→ **Study material**

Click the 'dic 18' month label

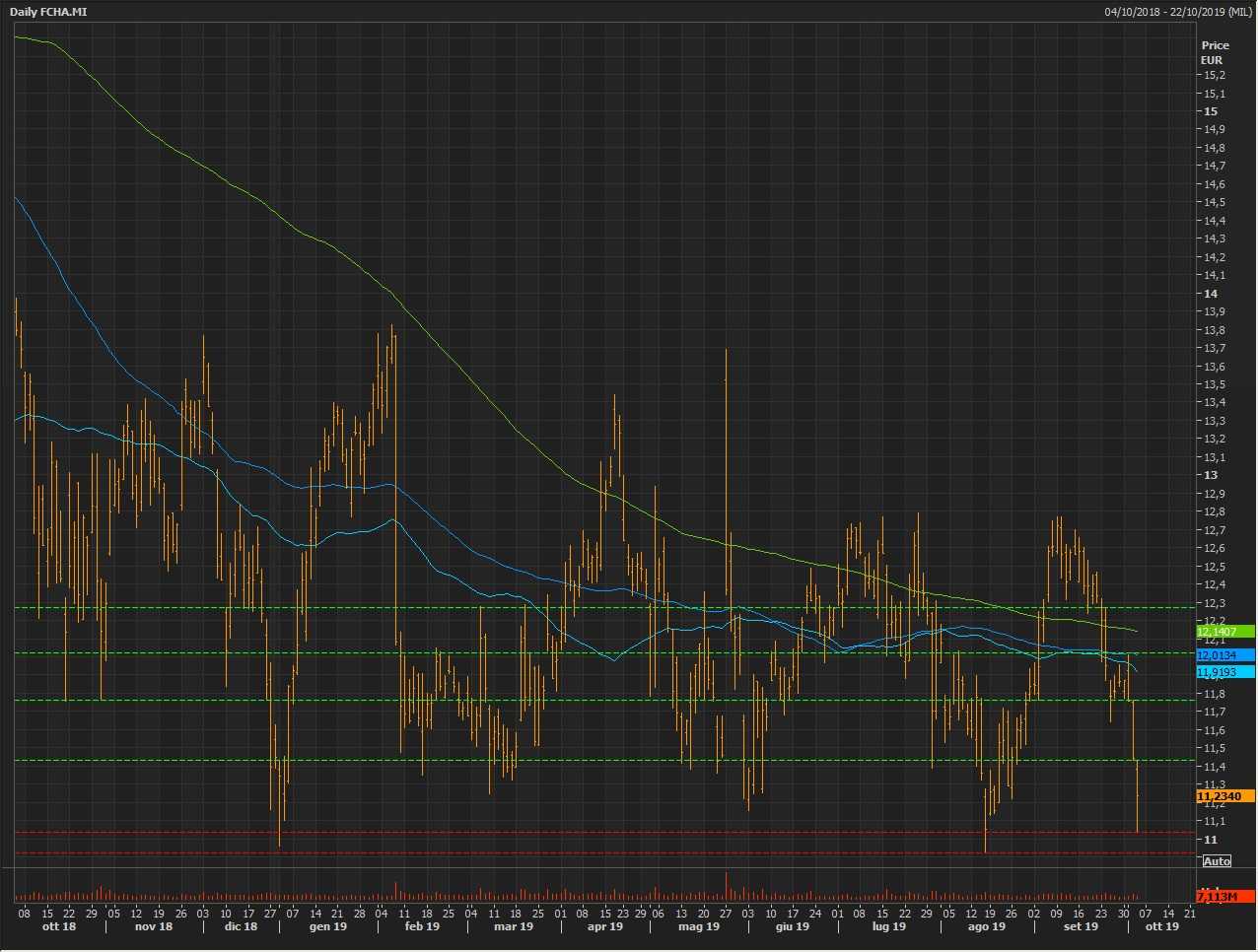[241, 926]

--

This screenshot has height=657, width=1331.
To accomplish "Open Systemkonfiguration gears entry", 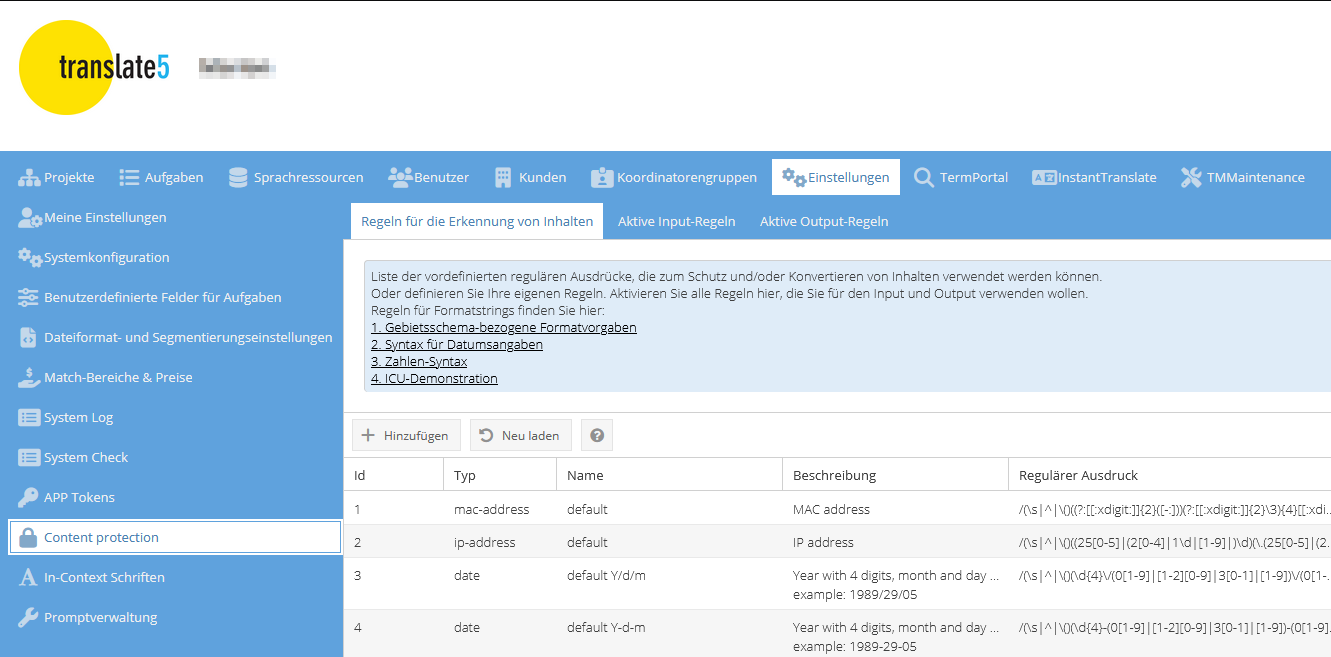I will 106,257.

--

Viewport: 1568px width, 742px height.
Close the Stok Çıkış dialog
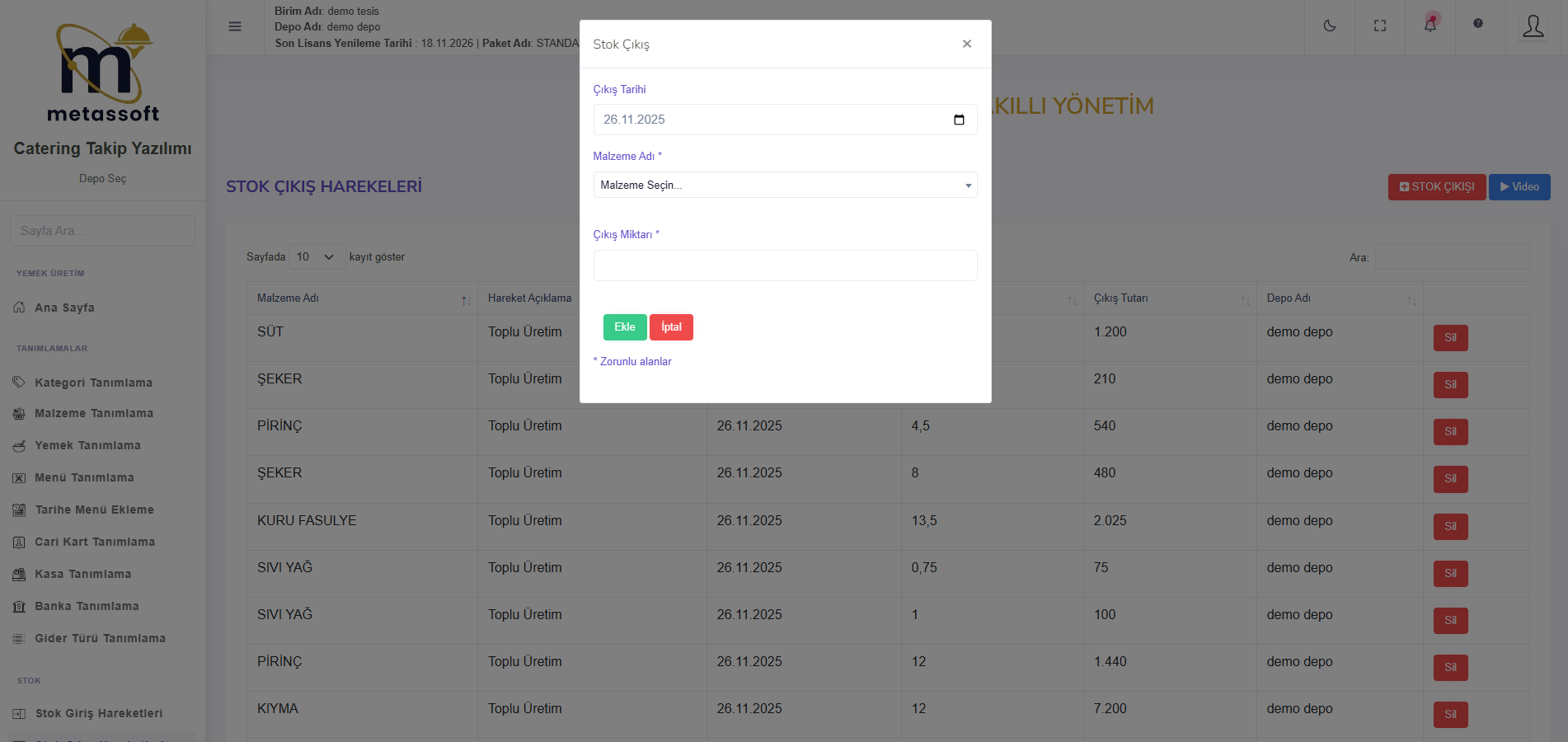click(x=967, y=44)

→ **Prompt**
How many lines in the records above contain the word "height"? Give only the number.

→ **The answer**
2